» Stored data
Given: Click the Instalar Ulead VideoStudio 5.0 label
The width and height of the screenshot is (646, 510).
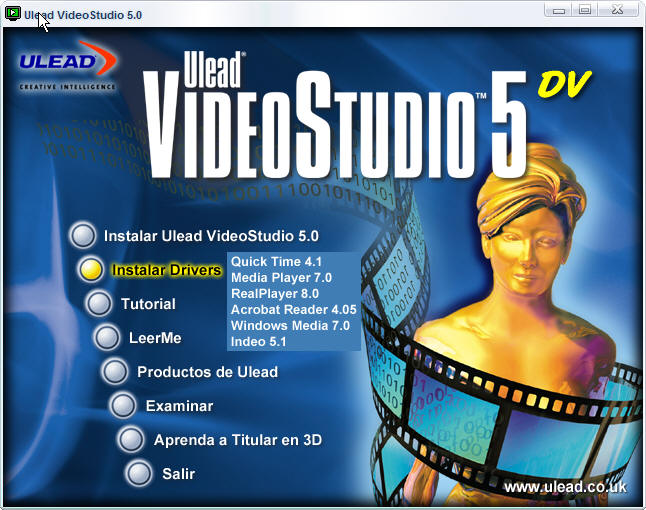Looking at the screenshot, I should coord(211,237).
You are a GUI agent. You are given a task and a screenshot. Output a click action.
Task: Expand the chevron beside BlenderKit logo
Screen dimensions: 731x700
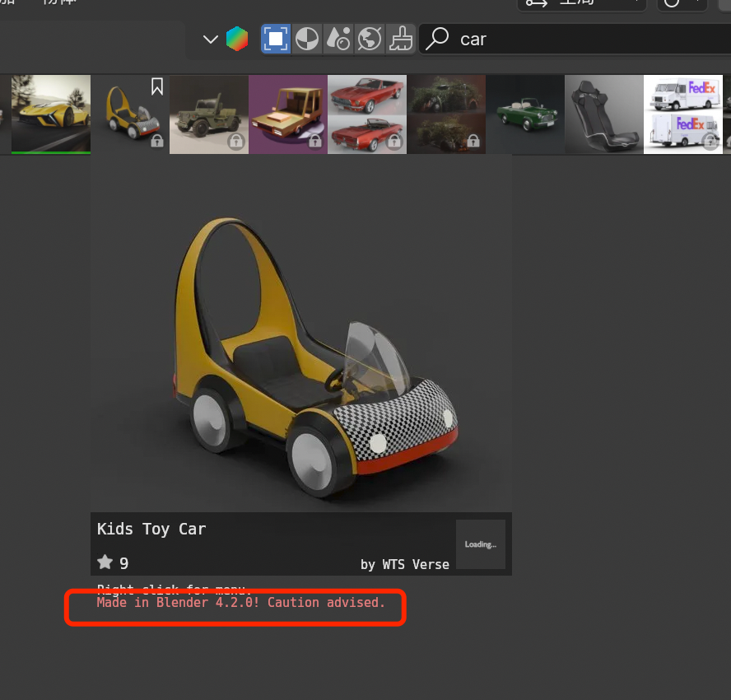tap(211, 39)
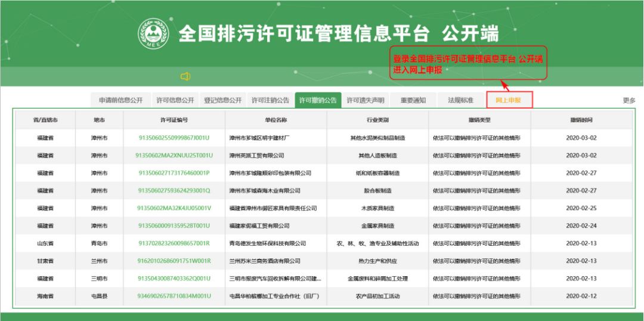
Task: Open permit number 91350602MA2XNUU25T001U
Action: pos(174,155)
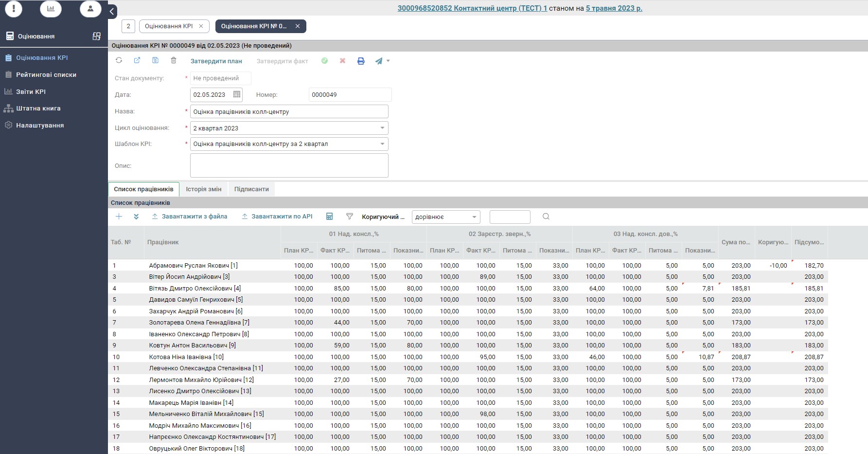Collapse the left sidebar panel
Screen dimensions: 868x454
point(112,11)
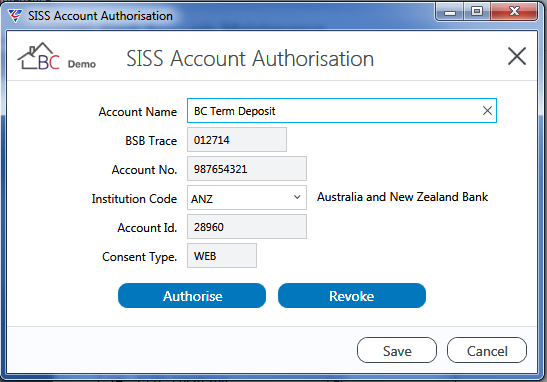Click the SISS Account Authorisation heading text
This screenshot has width=547, height=382.
250,58
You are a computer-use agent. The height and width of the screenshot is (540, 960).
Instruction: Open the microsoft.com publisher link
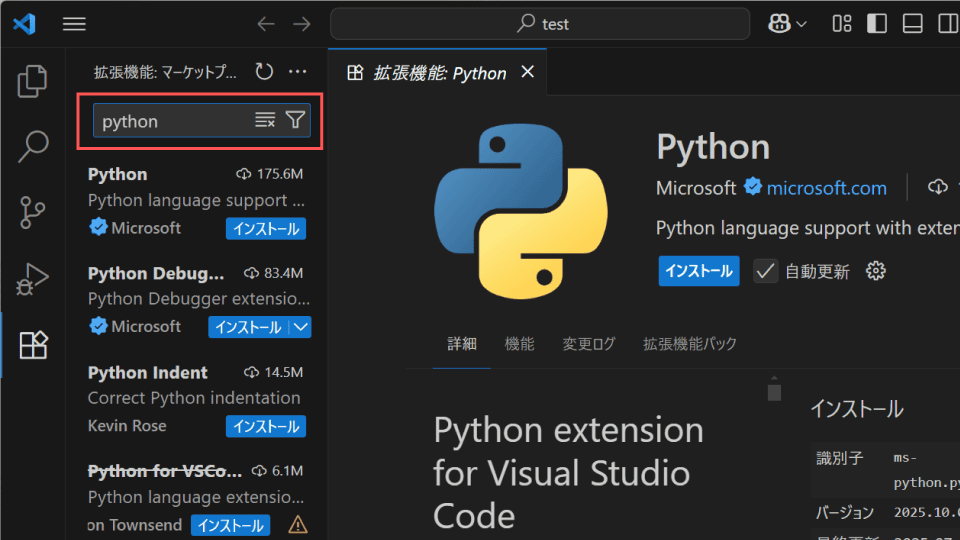pyautogui.click(x=826, y=188)
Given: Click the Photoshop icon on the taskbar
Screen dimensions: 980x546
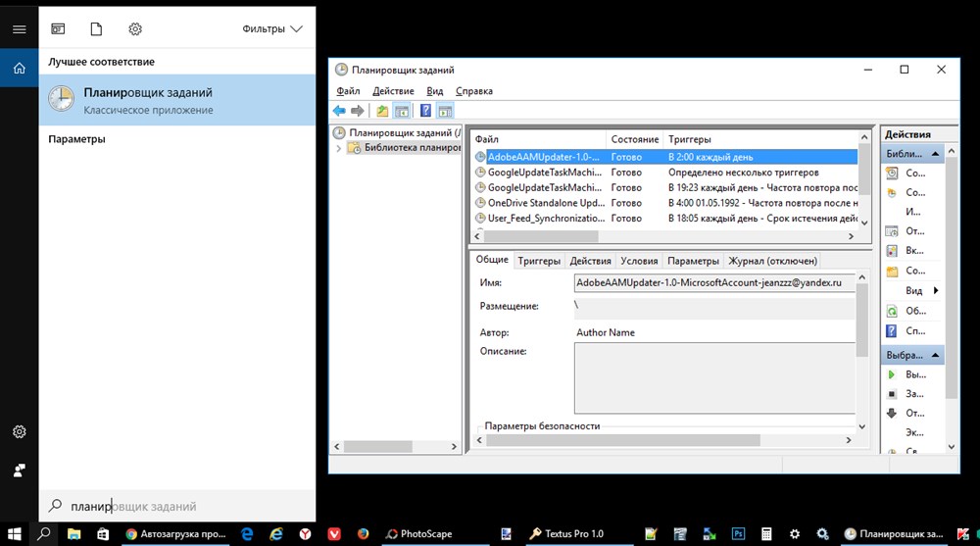Looking at the screenshot, I should tap(738, 533).
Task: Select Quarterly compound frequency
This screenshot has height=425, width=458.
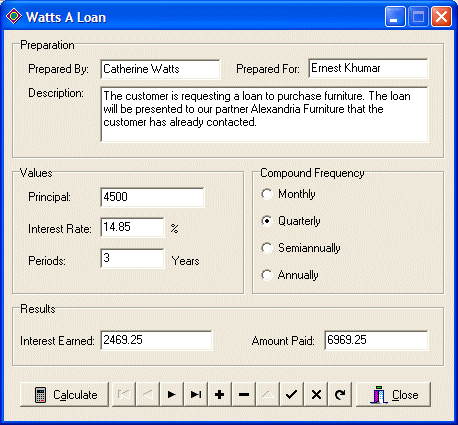Action: (x=291, y=221)
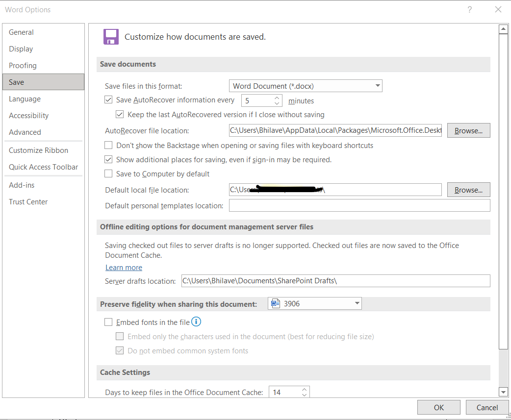Select Customize Ribbon in sidebar

pos(38,150)
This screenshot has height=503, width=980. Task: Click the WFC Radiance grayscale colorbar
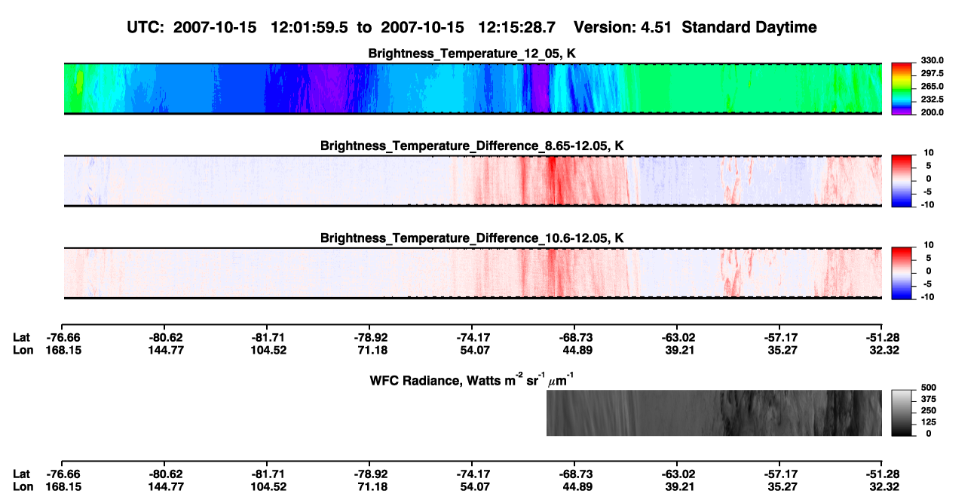[x=902, y=413]
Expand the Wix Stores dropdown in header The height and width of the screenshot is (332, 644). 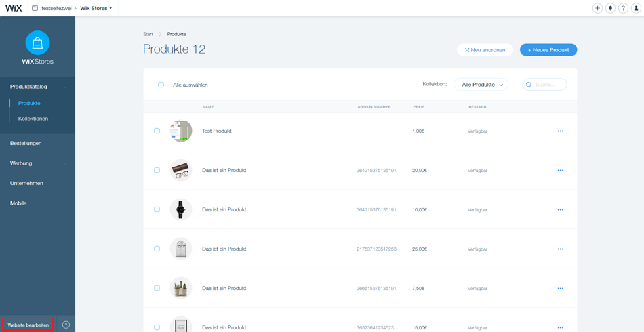96,8
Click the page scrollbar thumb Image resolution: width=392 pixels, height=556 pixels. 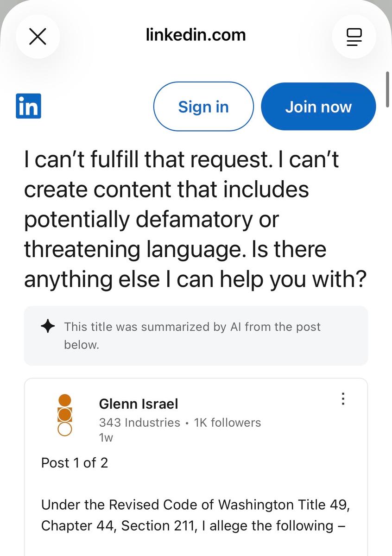[x=387, y=83]
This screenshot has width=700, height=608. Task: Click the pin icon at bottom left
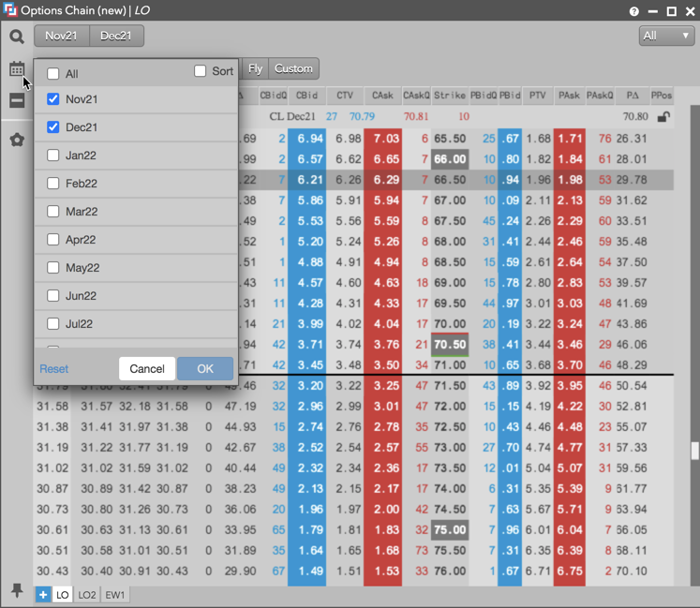pos(17,590)
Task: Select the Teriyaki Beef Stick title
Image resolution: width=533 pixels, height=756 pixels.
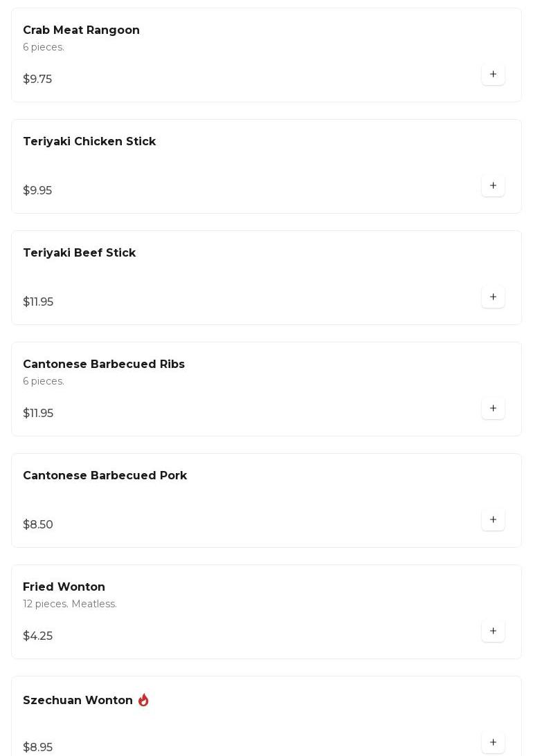Action: 79,253
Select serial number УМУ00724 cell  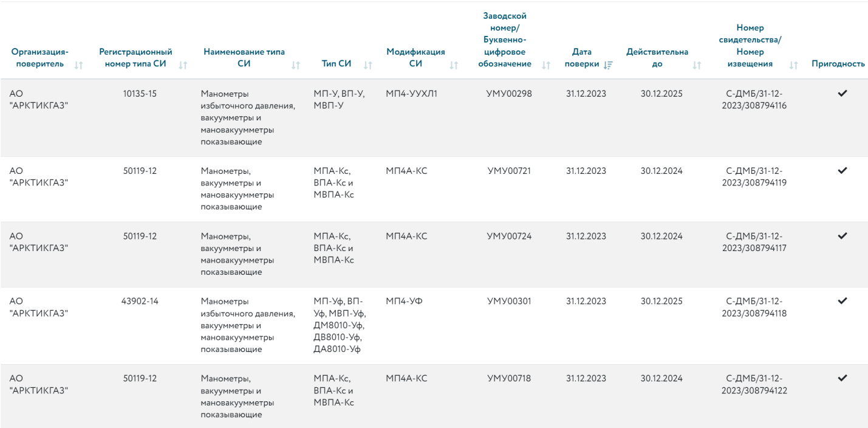click(x=509, y=236)

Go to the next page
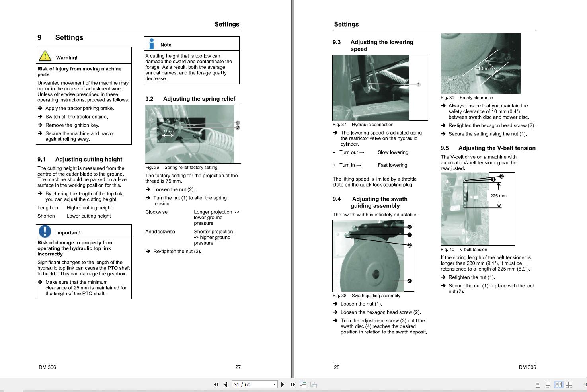click(x=283, y=384)
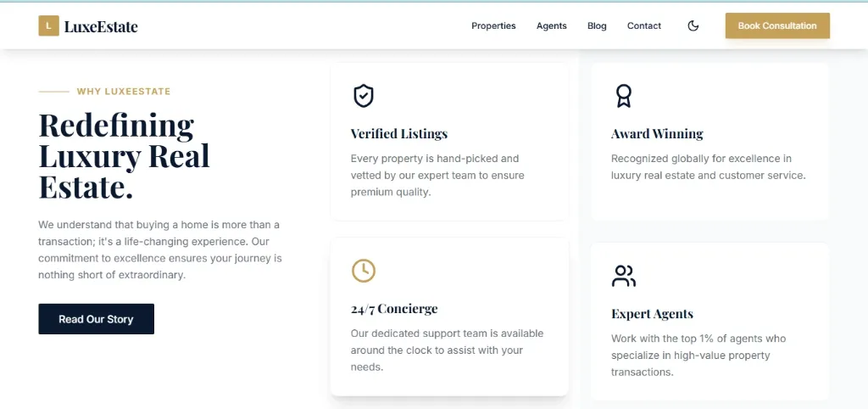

» Your task
Although the records above contain pictures, the copy should not; retype exactly the lines from the one containing "You are a GUI" through the one containing "Given: Click the Photoshop".

» Task output
You are a GUI agent. You are given a task and a screenshot. Output a click action.
Task: Expand the chevron beside BlenderKit logo
Screen dimensions: 731x700
tap(211, 39)
Task: Open permit number 91350602MA2XNUU25T001U
Action: pos(174,155)
Collapse the left sidebar panel
Screen dimensions: 868x454
point(112,11)
Click the SISS Account Authorisation heading text
This screenshot has width=547, height=382.
250,58
You are a computer-use agent. The height and width of the screenshot is (540, 960).
Instruction: Open the microsoft.com publisher link
pyautogui.click(x=826, y=188)
Given: Click the Photoshop icon on the taskbar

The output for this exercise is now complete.